Unlike Facebook or LinkedIn, where one’s number of “friends” and “connections” seem more stable (sure you lose the odd one but generally gain them at least incrementally), Twitter is more akin, at least in my experience, to a daily (if not hourly) referendum or maybe lottery. I’m really not sure which.

While I like social media analytics and trying to figure out how algorithms are applied to determine the feed of tweets in my stream, and find engagement metrics as truly fascinating as the next guy who went through high school years ago loathing mathematics and majoring in history in university, I really find it hard to see direct correlations in terms of the numbers sometimes. Does losing a “follower” on Twitter mean you’ve offended someone? Or even worse bored them? Or maybe they just wanted to round-off their numbers or make room to follow someone else?
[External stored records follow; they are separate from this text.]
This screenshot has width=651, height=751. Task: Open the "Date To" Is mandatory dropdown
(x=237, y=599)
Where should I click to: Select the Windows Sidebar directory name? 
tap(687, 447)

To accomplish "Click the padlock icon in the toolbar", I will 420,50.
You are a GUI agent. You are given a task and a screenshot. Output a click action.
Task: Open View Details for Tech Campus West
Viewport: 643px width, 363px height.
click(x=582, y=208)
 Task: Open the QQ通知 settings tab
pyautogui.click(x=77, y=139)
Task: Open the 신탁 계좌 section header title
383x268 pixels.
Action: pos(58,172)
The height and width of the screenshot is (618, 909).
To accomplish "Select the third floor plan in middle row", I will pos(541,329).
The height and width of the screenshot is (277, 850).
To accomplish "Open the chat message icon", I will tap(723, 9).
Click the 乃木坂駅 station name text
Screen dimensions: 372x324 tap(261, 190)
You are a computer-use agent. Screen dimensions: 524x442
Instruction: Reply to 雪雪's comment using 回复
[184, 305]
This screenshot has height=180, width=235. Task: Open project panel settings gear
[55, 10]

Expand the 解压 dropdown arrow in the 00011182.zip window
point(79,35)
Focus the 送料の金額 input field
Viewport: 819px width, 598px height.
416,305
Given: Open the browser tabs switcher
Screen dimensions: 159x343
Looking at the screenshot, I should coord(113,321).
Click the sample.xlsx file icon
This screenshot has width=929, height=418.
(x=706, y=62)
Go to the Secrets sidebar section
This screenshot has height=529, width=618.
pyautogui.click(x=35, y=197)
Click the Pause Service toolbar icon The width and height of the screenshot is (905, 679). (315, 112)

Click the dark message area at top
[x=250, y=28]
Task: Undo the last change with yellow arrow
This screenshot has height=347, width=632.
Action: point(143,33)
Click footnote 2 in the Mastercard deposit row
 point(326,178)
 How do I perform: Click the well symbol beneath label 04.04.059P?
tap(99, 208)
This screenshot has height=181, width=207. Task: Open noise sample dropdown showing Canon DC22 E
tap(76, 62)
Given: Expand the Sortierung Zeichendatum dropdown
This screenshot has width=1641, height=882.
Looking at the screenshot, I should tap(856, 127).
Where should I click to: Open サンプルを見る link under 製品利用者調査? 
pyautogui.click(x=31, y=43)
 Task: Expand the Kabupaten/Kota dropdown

Anyway. Below are some of the folks we follow on Twitter. For today anyway. My very unscientific analysis of how I wound up following these folks, based on something like a cursory glance at the list, goes like this. Some are personal friends or former colleagues I’ve known for years. Some are related to places where I have previously worked and lived. A disproportionate number are Catholic, but a good number are simply religion writers in general or journalists.  Add in some union activists. Chris Rutkowski, research co-ordinator for UFOlogy Research of Manitoba (URM) by night, communications officer in media relations with the communications marketing office of the University of Manitoba by day, is my go-to UFO guy, while Mark Boslough, an Albuquerque, New Mexico physicist, is a member of the technical staff at Sandia National Laboratories and an adjunct professor at the University of New Mexico. He also a fellow of the Committee for Skeptical Inquiry and member of the group New Mexicans for Science and Reason. Asteroid 73520 Boslough (2003 MB1) is named after him.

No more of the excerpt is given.